Private residential construction spending began the year on a positive note. The US Census Bureau release of January construction spending indicated that private residential construction spending rose 5.3% to $245.6 billion from an upwardly revised $233.2 billion in December. 

The rise in residential construction spending was driven mainly by the remodeling sector, with home improvement spending rising 10.5% to 124.4 billion. This increase coincides with the strong rise in existing homes sales since August. NAHB research has shown homeowners typically invest in alterations and additions soon after purchase, making changes to suit their individual tastes and needs. Therefore, home improvement spending follows a similar trend to existing home sales.

 Spending on single-family construction rose a modest 0.8% to $108.1 billion, while spending on multifamily construction was down 2.9% to $13.0 billion. Spending on single-family construction has been inching up since November, but the overall improvement has been modest.  Multifamily construction expenditure has been weak, with a steady decline since September.

The home buyer tax credit (HBTC) program has greatly influenced private residential construction spending over the past year, with strong gains in single-family construction expenditure and expenditure on home improvements prior the conclusion of the program in April 2010, followed by a sharp decline in the subsequent months. Multifamily construction expenditure has been less affected by the HBTC, as the multifamily sector is dominated by rental housing.
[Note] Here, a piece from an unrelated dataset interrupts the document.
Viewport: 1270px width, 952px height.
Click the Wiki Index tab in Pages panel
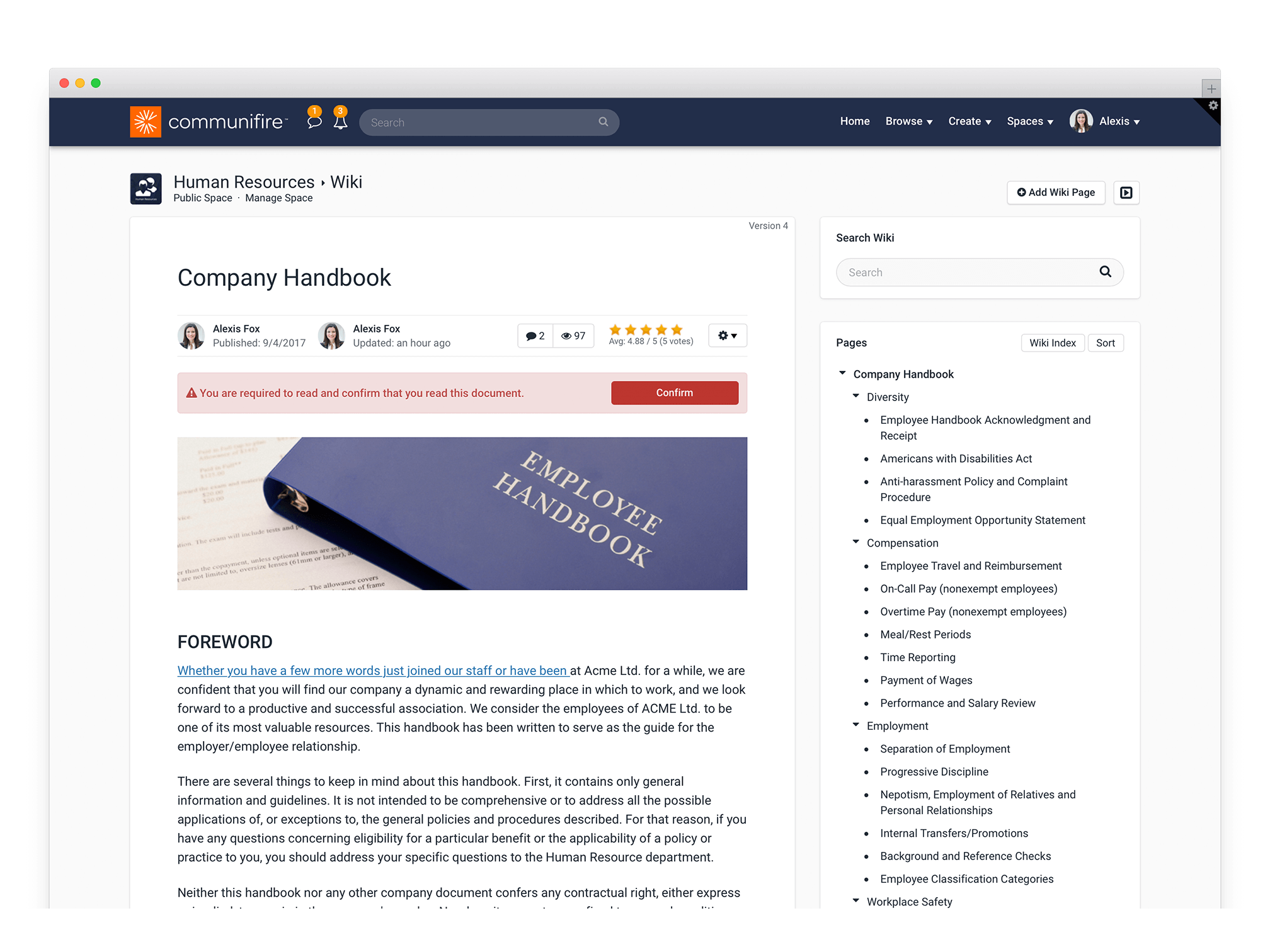(x=1052, y=342)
The recent improvement in single-family construction expenditure and expenditure on home improvements indicates that the influence of the HBTC is fading.

Despite the improvement in private residential construction spending, total nominal construction spending fell 0.7% in January, to a seasonally adjusted annual rate (SAAR) of $791.8 billion.  This follows a 1.6% decline to an upwardly revised $797.6 in December.

The downturn was centered on private non-residential construction spending, which fell 6.9% to $244.4 billion from $262.7 billion in December.  This was driven mainly by an 11.8% decline in spending on power generation construction and 9.7% decline in spending on healthcare construction.   The sharp decline in January has pushed the level of private non-residential construction expenditure below private residential construction expenditure for the first time since December 2007.